Pada awalnya Immanuel Kant memandang rasionalisme dan empirisme senantiasa berat sebelah dalam menilai akal dan pengalaman sebagai sumber pengetahuan. Rasionalisme berpendirian bahwa rasio merupakan sumber pengenalan atau pengetahuan. Rasionalisme mengira telah menemukan kunci bagi pembukaan realitas pada diri subyeknya, lepas dari pengalaman. Sedangkan empirisme berpendirian bahwa pengalaman menjadi sumber pengetahuan. Empirisme mengira telah memperoleh pengetahuan dari pengalaman saja.
Menurut Kant, pengenalan manusia merupakan sintesis antara unsur-unsur a priori dan unsur-unsur a posteriori, yaitu unsur rasio/akal dan juga unsur inderawi/pengalaman.

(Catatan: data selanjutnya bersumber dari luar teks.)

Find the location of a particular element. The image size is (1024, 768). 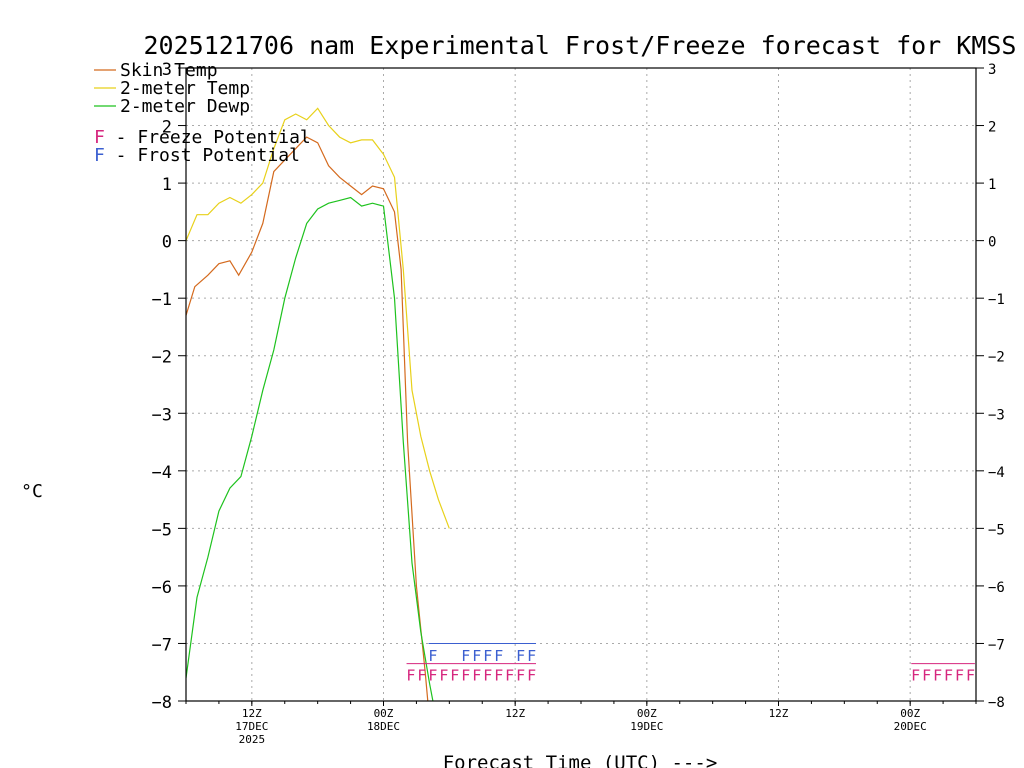

flag-legend-entry: F - Frost Potential is located at coordinates (197, 156).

Menurutnya akal murni itu terbatas, menghasilkan pengetahuan tanpa dasar inderawi atau independen dari alat pancaindera.
Hal inilah yang kemudian memicu Kant bersikap kritis untuk menyelidiki batas-batas kemampuan rasio sebagai sumber pengetahuan manusia, yang kemudian melahirkan filsafat kritisisme, atau ada juga yang menyebutnya dengan Kanteisme. Dari sikap kritis Kant itulah muncul pertanyaan-pertanyaan dalam benaknya:
1.    Apa yang dapat saya ketahui?
2.    Apa yang harus saya lakukan?
3.    Apa yang boleh saya harapkan?

Sumber: Praja, Juhaya. S. Aliran-Aliran Filsafat & Etika. Jakarta: Kencana, 2010.
Hakim, Atang Abdul, dkk. Filsafat Umum. Bandung: Pustaka Setia, 2008.